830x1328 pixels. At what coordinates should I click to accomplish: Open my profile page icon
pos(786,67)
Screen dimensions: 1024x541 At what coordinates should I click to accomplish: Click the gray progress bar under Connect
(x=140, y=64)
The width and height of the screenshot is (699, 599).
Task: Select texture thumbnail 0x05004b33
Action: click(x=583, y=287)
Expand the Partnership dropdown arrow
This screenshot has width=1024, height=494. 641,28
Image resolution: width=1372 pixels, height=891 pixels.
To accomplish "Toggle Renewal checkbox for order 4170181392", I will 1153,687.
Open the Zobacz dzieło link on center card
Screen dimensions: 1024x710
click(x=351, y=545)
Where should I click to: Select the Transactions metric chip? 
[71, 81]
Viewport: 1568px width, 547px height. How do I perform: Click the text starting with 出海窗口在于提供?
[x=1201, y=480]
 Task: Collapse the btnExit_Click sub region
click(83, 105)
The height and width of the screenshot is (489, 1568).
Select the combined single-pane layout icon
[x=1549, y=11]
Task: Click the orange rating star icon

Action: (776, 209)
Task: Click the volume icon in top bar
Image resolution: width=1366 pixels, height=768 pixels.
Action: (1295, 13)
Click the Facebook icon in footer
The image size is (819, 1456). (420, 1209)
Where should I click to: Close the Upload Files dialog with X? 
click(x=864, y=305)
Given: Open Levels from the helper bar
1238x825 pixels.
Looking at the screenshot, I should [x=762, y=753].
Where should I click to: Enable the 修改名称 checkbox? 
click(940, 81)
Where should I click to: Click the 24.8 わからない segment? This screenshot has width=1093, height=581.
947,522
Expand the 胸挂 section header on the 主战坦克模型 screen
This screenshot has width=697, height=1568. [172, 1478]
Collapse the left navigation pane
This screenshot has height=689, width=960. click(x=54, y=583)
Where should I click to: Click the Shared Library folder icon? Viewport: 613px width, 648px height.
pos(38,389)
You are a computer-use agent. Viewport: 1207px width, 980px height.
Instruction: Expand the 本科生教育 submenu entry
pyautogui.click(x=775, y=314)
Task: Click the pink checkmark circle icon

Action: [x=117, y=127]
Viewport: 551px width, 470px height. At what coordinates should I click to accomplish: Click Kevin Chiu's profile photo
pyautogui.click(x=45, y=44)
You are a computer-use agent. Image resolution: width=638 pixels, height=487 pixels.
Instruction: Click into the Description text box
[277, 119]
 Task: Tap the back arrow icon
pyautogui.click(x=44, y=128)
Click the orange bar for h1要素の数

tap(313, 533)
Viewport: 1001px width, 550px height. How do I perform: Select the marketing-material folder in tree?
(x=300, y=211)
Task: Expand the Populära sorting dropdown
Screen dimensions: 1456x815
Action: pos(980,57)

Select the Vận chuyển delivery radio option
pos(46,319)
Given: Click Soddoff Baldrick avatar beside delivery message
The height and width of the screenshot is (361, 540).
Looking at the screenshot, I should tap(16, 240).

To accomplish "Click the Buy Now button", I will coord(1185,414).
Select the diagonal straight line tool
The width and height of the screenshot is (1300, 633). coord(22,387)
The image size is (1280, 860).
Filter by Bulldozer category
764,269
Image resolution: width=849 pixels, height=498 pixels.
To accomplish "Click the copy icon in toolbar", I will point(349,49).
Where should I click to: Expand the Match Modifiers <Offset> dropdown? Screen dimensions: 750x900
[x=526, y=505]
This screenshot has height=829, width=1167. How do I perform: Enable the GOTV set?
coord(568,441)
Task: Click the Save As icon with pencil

________________

### TASK BRIEF
The records above should be repeated exactly. Print them all.

### RESPONSE TO THE TASK
830x1328 pixels. At what coordinates should I click to accomplish: Open my profile page icon
pos(786,67)
Screen dimensions: 1024x541 At what coordinates should I click to accomplish: Click the gray progress bar under Connect
(x=140, y=64)
The width and height of the screenshot is (699, 599).
Task: Select texture thumbnail 0x05004b33
Action: click(x=583, y=287)
Expand the Partnership dropdown arrow
This screenshot has width=1024, height=494. 641,28
Image resolution: width=1372 pixels, height=891 pixels.
To accomplish "Toggle Renewal checkbox for order 4170181392", I will 1153,687.
Open the Zobacz dzieło link on center card
Screen dimensions: 1024x710
click(x=351, y=545)
Where should I click to: Select the Transactions metric chip? 
[71, 81]
Viewport: 1568px width, 547px height. How do I perform: Click the text starting with 出海窗口在于提供?
[x=1201, y=480]
 Task: Collapse the btnExit_Click sub region
click(83, 105)
The height and width of the screenshot is (489, 1568).
Select the combined single-pane layout icon
[x=1549, y=11]
Task: Click the orange rating star icon

Action: (776, 209)
Task: Click the volume icon in top bar
Image resolution: width=1366 pixels, height=768 pixels.
Action: (1295, 13)
Click the Facebook icon in footer
The image size is (819, 1456). (420, 1209)
Where should I click to: Close the Upload Files dialog with X? 
click(x=864, y=305)
Given: Open Levels from the helper bar
1238x825 pixels.
Looking at the screenshot, I should [x=762, y=753].
Where should I click to: Enable the 修改名称 checkbox? 
click(940, 81)
Where should I click to: Click the 24.8 わからない segment? This screenshot has width=1093, height=581.
947,522
Expand the 胸挂 section header on the 主战坦克模型 screen
This screenshot has width=697, height=1568. [172, 1478]
Collapse the left navigation pane
This screenshot has height=689, width=960. click(x=54, y=583)
Where should I click to: Click the Shared Library folder icon? Viewport: 613px width, 648px height.
pos(38,389)
You are a computer-use agent. Viewport: 1207px width, 980px height.
Instruction: Expand the 本科生教育 submenu entry
pyautogui.click(x=775, y=314)
Task: Click the pink checkmark circle icon

Action: [x=117, y=127]
Viewport: 551px width, 470px height. At what coordinates should I click to accomplish: Click Kevin Chiu's profile photo
pyautogui.click(x=45, y=44)
You are a computer-use agent. Image resolution: width=638 pixels, height=487 pixels.
Instruction: Click into the Description text box
[277, 119]
 Task: Tap the back arrow icon
pyautogui.click(x=44, y=128)
Click the orange bar for h1要素の数

tap(313, 533)
Viewport: 1001px width, 550px height. How do I perform: Select the marketing-material folder in tree?
(x=300, y=211)
Task: Expand the Populära sorting dropdown
Screen dimensions: 1456x815
Action: pos(980,57)

Select the Vận chuyển delivery radio option
pos(46,319)
Given: Click Soddoff Baldrick avatar beside delivery message
The height and width of the screenshot is (361, 540).
Looking at the screenshot, I should tap(16, 240).

To accomplish "Click the Buy Now button", I will coord(1185,414).
Select the diagonal straight line tool
The width and height of the screenshot is (1300, 633). coord(22,387)
The image size is (1280, 860).
Filter by Bulldozer category
764,269
Image resolution: width=849 pixels, height=498 pixels.
To accomplish "Click the copy icon in toolbar", I will point(349,49).
Where should I click to: Expand the Match Modifiers <Offset> dropdown? Screen dimensions: 750x900
[x=526, y=505]
This screenshot has height=829, width=1167. How do I perform: Enable the GOTV set?
coord(568,441)
Task: Click the Save As icon with pencil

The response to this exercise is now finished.